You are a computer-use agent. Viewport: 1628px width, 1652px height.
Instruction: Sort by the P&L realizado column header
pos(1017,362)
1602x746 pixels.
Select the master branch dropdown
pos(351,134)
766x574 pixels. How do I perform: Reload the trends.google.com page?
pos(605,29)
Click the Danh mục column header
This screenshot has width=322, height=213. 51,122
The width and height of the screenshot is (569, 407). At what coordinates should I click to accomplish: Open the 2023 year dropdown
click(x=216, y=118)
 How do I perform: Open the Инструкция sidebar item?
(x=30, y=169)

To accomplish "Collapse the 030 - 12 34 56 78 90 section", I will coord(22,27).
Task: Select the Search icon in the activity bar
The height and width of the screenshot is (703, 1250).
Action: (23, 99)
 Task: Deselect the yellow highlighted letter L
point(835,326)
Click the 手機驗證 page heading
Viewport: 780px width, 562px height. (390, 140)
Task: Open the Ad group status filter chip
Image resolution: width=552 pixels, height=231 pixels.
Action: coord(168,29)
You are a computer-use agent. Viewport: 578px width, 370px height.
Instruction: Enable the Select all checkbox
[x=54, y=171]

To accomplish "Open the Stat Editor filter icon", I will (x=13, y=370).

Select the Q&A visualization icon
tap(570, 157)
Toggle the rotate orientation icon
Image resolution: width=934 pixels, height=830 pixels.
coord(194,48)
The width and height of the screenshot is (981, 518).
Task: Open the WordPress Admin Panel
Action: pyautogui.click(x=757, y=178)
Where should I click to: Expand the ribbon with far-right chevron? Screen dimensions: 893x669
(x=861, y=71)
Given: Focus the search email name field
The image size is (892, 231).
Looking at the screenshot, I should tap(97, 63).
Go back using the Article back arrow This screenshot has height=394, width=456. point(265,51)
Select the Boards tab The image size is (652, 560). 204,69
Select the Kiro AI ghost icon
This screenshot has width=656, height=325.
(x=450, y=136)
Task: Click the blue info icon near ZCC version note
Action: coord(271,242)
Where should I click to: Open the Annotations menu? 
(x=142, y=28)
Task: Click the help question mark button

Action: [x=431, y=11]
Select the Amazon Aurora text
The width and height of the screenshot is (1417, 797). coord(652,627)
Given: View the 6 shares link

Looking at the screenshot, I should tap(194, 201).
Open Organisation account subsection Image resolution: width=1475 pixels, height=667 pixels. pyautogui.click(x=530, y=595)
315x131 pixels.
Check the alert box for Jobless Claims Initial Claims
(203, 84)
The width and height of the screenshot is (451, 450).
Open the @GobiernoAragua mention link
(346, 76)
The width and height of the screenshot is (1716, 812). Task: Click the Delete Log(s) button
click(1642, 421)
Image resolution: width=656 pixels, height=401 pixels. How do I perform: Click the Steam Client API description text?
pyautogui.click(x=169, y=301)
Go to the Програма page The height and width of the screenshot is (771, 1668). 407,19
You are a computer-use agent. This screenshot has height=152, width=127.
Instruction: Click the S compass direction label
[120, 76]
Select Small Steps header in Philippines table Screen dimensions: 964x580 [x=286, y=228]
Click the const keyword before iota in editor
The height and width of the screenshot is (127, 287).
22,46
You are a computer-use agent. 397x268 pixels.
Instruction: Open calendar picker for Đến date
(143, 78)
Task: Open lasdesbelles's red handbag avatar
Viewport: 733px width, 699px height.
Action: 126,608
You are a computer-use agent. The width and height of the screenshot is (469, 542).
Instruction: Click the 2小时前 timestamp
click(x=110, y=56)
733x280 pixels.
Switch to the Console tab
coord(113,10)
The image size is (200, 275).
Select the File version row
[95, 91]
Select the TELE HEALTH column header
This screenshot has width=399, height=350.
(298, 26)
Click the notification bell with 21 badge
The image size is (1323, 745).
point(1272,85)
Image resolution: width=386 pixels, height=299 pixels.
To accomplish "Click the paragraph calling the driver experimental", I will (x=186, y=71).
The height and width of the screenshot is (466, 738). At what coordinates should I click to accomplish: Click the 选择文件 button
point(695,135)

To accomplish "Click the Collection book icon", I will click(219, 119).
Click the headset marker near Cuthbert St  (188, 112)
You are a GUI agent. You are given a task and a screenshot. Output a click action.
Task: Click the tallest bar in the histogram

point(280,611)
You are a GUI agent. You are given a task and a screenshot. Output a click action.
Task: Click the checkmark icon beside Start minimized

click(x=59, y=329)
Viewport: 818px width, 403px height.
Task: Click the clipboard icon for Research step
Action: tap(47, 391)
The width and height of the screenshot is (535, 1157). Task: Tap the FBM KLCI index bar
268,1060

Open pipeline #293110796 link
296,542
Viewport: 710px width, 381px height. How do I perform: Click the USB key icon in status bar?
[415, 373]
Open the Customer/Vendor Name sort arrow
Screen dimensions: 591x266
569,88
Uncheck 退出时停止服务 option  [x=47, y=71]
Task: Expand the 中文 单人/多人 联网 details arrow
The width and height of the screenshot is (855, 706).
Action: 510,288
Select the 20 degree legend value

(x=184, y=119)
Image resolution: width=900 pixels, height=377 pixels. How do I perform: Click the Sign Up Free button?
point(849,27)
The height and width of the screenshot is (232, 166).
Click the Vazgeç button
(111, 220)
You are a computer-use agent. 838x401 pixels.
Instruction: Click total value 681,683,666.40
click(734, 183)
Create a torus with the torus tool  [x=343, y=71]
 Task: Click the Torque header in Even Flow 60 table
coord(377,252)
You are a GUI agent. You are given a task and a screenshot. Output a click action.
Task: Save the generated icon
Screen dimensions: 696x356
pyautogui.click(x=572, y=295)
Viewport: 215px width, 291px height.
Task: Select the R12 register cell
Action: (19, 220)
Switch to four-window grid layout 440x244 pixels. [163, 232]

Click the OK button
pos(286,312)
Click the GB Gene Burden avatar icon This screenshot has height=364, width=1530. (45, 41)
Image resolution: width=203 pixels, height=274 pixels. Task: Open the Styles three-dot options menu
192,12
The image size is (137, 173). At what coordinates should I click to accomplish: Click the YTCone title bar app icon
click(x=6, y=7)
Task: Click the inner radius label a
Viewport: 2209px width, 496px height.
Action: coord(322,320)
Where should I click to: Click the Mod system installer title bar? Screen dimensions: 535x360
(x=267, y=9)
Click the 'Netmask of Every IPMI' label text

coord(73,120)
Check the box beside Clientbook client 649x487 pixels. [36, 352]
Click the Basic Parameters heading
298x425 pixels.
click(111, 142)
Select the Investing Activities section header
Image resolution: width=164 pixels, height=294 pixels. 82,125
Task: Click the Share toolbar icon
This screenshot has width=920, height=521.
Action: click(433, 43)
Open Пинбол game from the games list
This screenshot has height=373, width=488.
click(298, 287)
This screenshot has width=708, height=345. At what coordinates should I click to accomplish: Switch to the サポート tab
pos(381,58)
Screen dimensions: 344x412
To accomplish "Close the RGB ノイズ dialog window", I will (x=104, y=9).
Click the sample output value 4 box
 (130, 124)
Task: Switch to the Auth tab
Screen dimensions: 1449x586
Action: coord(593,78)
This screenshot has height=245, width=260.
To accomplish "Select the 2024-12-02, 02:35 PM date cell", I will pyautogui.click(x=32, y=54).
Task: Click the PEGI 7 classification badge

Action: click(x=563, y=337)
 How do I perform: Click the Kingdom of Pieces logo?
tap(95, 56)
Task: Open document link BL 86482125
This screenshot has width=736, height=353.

┄┄┄┄┄┄┄┄┄┄

**What you have to do**
Each line of the data that contains "window" belongs in the answer.

**Task answer**
Switch to four-window grid layout 440x244 pixels. [163, 232]
To accomplish "Close the RGB ノイズ dialog window", I will (x=104, y=9).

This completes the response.